**EXERCISE DIRECTIONS**: Every record below should be printed exactly as given.

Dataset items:
==================================================
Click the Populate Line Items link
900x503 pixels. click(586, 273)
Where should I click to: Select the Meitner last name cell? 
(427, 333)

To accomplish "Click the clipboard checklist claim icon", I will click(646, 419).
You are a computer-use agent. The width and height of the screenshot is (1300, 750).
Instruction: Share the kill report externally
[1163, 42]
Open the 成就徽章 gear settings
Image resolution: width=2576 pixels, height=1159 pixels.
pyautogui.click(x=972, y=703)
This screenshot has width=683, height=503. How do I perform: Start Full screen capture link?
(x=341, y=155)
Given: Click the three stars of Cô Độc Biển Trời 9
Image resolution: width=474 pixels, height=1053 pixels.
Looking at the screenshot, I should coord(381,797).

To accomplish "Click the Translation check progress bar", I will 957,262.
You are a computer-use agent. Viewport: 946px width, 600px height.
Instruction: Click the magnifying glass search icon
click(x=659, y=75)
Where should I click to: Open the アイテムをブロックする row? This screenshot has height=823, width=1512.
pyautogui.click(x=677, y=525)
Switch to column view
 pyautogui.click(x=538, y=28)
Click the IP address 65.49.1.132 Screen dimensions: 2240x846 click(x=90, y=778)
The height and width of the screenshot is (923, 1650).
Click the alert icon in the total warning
==================================================
**REPLY TO THE TASK**:
Click the Populate Line Items link
900x503 pixels. click(586, 273)
Where should I click to: Select the Meitner last name cell? 
(427, 333)

To accomplish "Click the clipboard checklist claim icon", I will click(646, 419).
You are a computer-use agent. The width and height of the screenshot is (1300, 750).
Instruction: Share the kill report externally
[1163, 42]
Open the 成就徽章 gear settings
Image resolution: width=2576 pixels, height=1159 pixels.
pyautogui.click(x=972, y=703)
This screenshot has width=683, height=503. How do I perform: Start Full screen capture link?
(x=341, y=155)
Given: Click the three stars of Cô Độc Biển Trời 9
Image resolution: width=474 pixels, height=1053 pixels.
Looking at the screenshot, I should coord(381,797).

To accomplish "Click the Translation check progress bar", I will 957,262.
You are a computer-use agent. Viewport: 946px width, 600px height.
Instruction: Click the magnifying glass search icon
click(x=659, y=75)
Where should I click to: Open the アイテムをブロックする row? This screenshot has height=823, width=1512.
pyautogui.click(x=677, y=525)
Switch to column view
 pyautogui.click(x=538, y=28)
Click the IP address 65.49.1.132 Screen dimensions: 2240x846 click(x=90, y=778)
The height and width of the screenshot is (923, 1650).
Click the alert icon in the total warning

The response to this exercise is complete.